Each page of Cole’s original newsletters included hand-drawn illustrations, which she needed to redo for the book version due to a restructuring decision. 

“When it came time to put the book together, I had to redraw every line because we reformatted … so that now each newsletter is a chapter, from four to eight pages long,” Cole said. “The beauty of the book is that now the recipes are more spread out and easier to read. … There wasn’t a lot of real estate on an 11-by-17 single-sided page.”

Many of Cole’s featured illustrations are black and white, the author added, so someone could use Life at the Dumpling “as a coloring book if they wanted to,” she said.

“While the book is a compilation of the newsletters, it is also in many ways a memoir, a keepsake for us all of a pivotal time, and also very much a guidebook for good living that is accessible to anyone,” Cole said of her multi-faceted work, which includes at least one recipe per chapter, accompanied by nuanced blog-style observations that document her day-to-day life during the pandemic, inside and outside the kitchen.

BETTER TO LOVE AND FROST: Life at the Dumpling highlights a variety of recipes for meals, appetizers, snacks, desserts, and cocktails, including black raspberry gin freezes. Credit: Photo courtesy of Trisha Cole

“The recipes are all for simple, delicious dishes that were easy to make, and with ingredients that are easy to procure,” the author said. “The book has lots of soups and salads, and then a bit of everything else—cakes, sides, quick appetizers, and more. … They all have a little story and an explanation for why I was sharing them.”

Some recipes in Life at the Dumpling correlate with specific themes Cole chose, found in a chapter dedicated to car camping tips and campfire meals, for example, while others are shared recipes laced with nostalgia, including her high school French teacher’s instructions on how to make “the best tortilla soup.”

Cole’s decision to explore culinary topics in her original newsletters and eventual compilation is not the reason the word dumpling is in the final book’s title, as “the dumpling” is her family’s nickname for their home in LA. 

She and her husband, Bruce, bought the house about 20 years ago. It was a fixer-upper, with overgrown landscaping and other issues, but they saw the good in it, Cole said.
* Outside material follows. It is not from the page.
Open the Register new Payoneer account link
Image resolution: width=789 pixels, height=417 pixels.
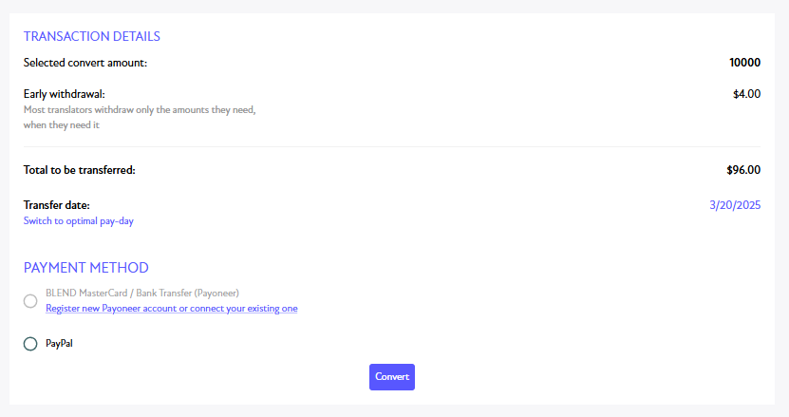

“You have to understand that the house had been on the market for over a year, and no one had made an offer. … We brought my parents to see it. As we showed them around, they got very quiet,” Cole recalled, “and when I asked my mom what she thought, she responded, ‘You guys! You’ve bought such a dump!’”

“Bruce, being the sensitive Pisces that he is, immediately shot back, ‘It isn’t a dump, it’s a dumpling,’” Cole said, “and the name stuck.”